Task to carry out: Please transcribe only the lines between the one containing "Stop DDNS with the DDNS leállítása button" and the end of the records, both ends included, exactly as written; skip every picture.

Study material:
# # # #

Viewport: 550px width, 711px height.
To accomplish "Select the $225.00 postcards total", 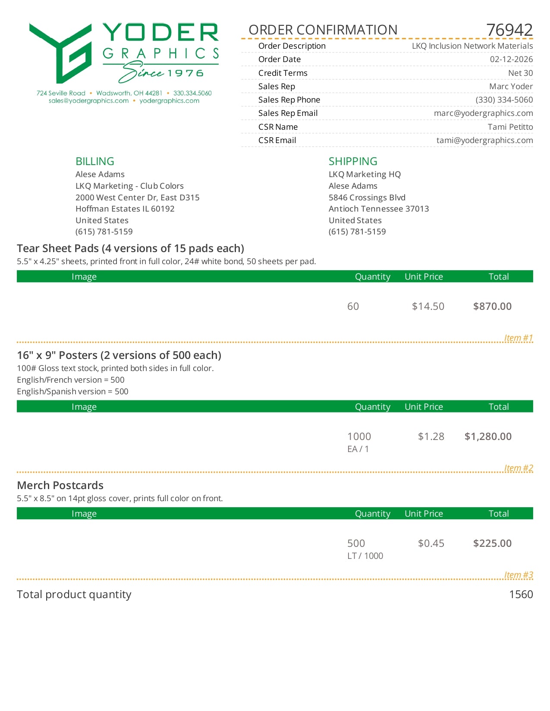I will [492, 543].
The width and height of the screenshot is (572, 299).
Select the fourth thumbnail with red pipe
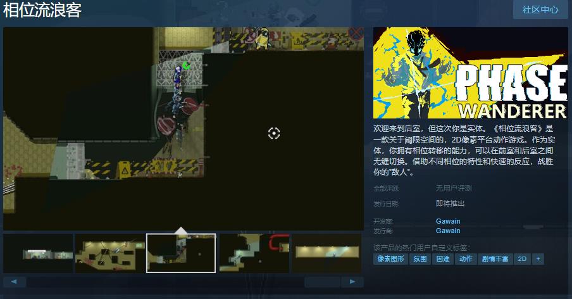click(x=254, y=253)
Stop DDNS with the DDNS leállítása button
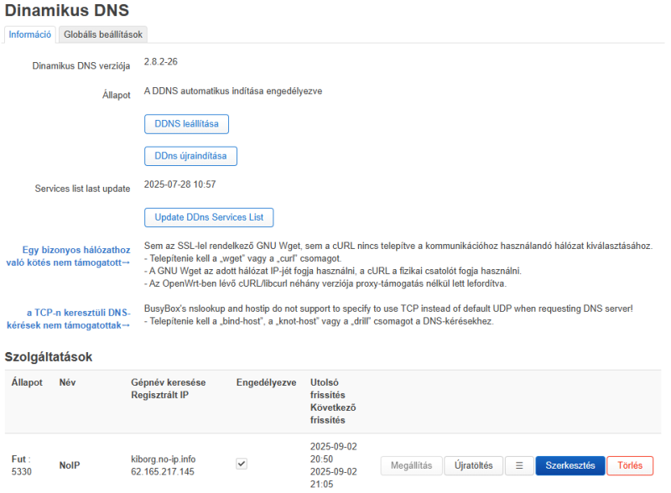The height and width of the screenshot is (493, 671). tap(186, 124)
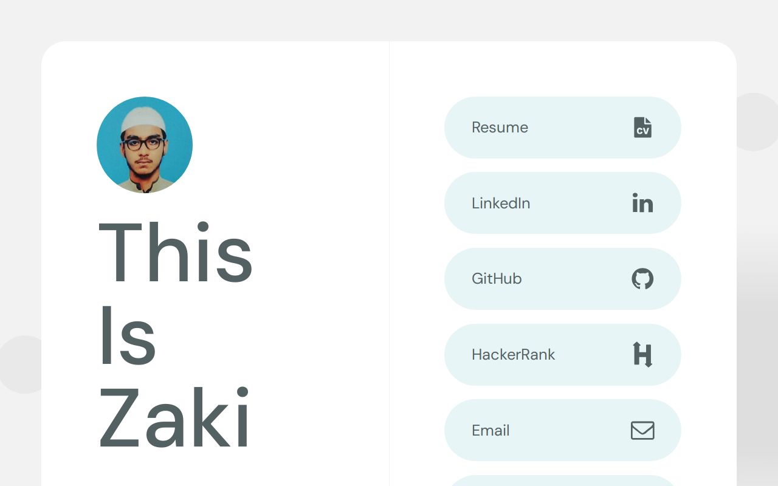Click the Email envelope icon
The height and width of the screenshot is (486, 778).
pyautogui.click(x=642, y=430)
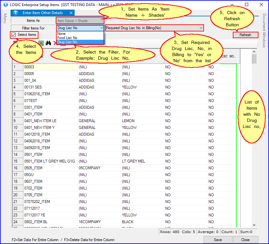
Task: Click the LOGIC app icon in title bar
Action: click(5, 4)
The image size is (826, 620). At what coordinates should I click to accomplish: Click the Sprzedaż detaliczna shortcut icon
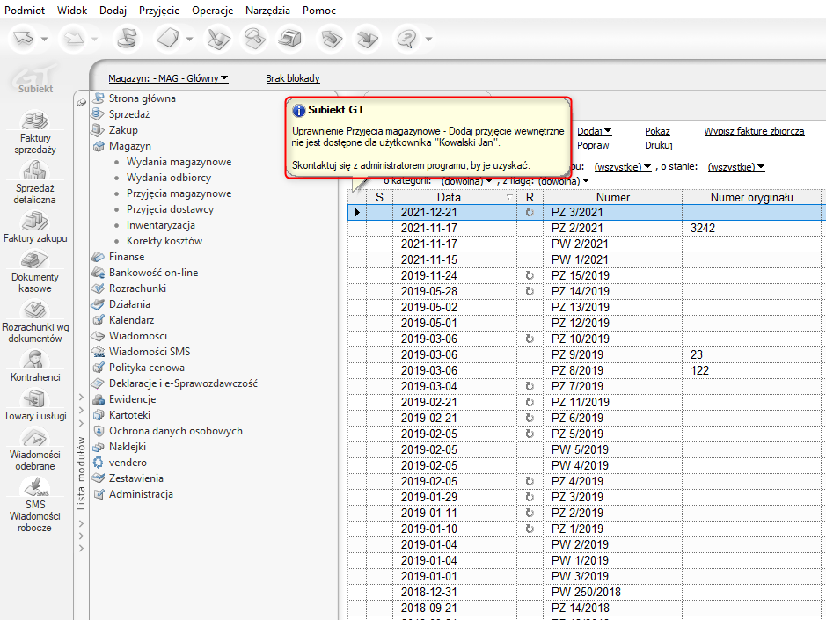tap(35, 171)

# # # #

Solution for this exercise:
Stop DDNS with the DDNS leállítása button
The height and width of the screenshot is (493, 671). tap(186, 124)
Click the Email envelope icon
The height and width of the screenshot is (486, 778).
pyautogui.click(x=642, y=430)
Task: Click the LOGIC app icon in title bar
Action: click(5, 4)
The image size is (826, 620). At what coordinates should I click to accomplish: Click the Sprzedaż detaliczna shortcut icon
tap(35, 171)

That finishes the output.